* Text shown *

<<<<

According to filings with the California Secretary of State, the groups opposing the bill have spent more than $1.4 million between Jan. 1 and June 30 lobbying the Legislature, an amount equal to more than $11,000 per business day. The alliance representing residential facilities alone spent more than $325,000.
In contrast, the National Center for Youth Law has provided former foster youth a $10-per-meal stipend and travel costs to testify in the state Capitol. Speaking to lawmakers before packed hearing rooms, they have shared stories of how they became obese and lethargic on antipsychotics, how they were punished in group homes for refusing meds, and how they were given drugs to replace what they really needed -- more effective therapy to treat the trauma they suffered as abused or neglected children. The newspaper documented how over the years the foster care system became dependent on psychiatric drugs to simply sedate these troubled youth.
Yet Randall Hagar, the California Psychiatric Association's lobbyist, said his group is the one that lost its voice during the legislative debate on how to address the problem. "The fact that we've opposed doesn't mean we don't care anymore," Hagar said. But he added: "It has become increasingly hard to have our concerns heard."
To be sure, the California Legislature has responded quickly to dial back the inappropriate drugging of foster youth, and the proposed laws would be groundbreaking in the nation. If signed by the governor, they would provide training on psychotropic drugs to judges, lawyers, social workers and caregivers, and channel more information to the courts on how medicated kids are faring.
Regular child-specific reports on prescriptions and counseling would be kept for the first time, and public health nurses would be newly empowered to monitor individual cases through access to children's medical files that is now restricted. In addition, residential group homes for youth -- where prescribing of dangerous drugs is typically the highest -- would be closely monitored, with facilities that allow excessive prescribing subject to corrective-action plans.

>>>>

* Records *
<<<<

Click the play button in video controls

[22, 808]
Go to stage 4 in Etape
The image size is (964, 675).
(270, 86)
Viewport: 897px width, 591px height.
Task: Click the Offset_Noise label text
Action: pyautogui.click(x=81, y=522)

>>>>

* Task A *
From the text on foster youth medication, give again the part that opens with the words "Yet Randall Hagar, the" and closes with "kids are faring.", swapping "lobbyist" for "representative".
* Task B *
Please answer these questions using the text on foster youth medication:
(i) How much did the alliance representing residential facilities spend?
(ii) What per-meal stipend did the National Center for Youth Law give former foster youth?
(iii) Who is the California Psychiatric Association's lobbyist?

* Your solution A *
Yet Randall Hagar, the California Psychiatric Association's representative, said his group is the one that lost its voice during the legislative debate on how to address the problem. "The fact that we've opposed doesn't mean we don't care anymore," Hagar said. But he added: "It has become increasingly hard to have our concerns heard."
To be sure, the California Legislature has responded quickly to dial back the inappropriate drugging of foster youth, and the proposed laws would be groundbreaking in the nation. If signed by the governor, they would provide training on psychotropic drugs to judges, lawyers, social workers and caregivers, and channel more information to the courts on how medicated kids are faring.

* Your solution B *
(i) More than $325,000
(ii) $10 per meal
(iii) Randall Hagar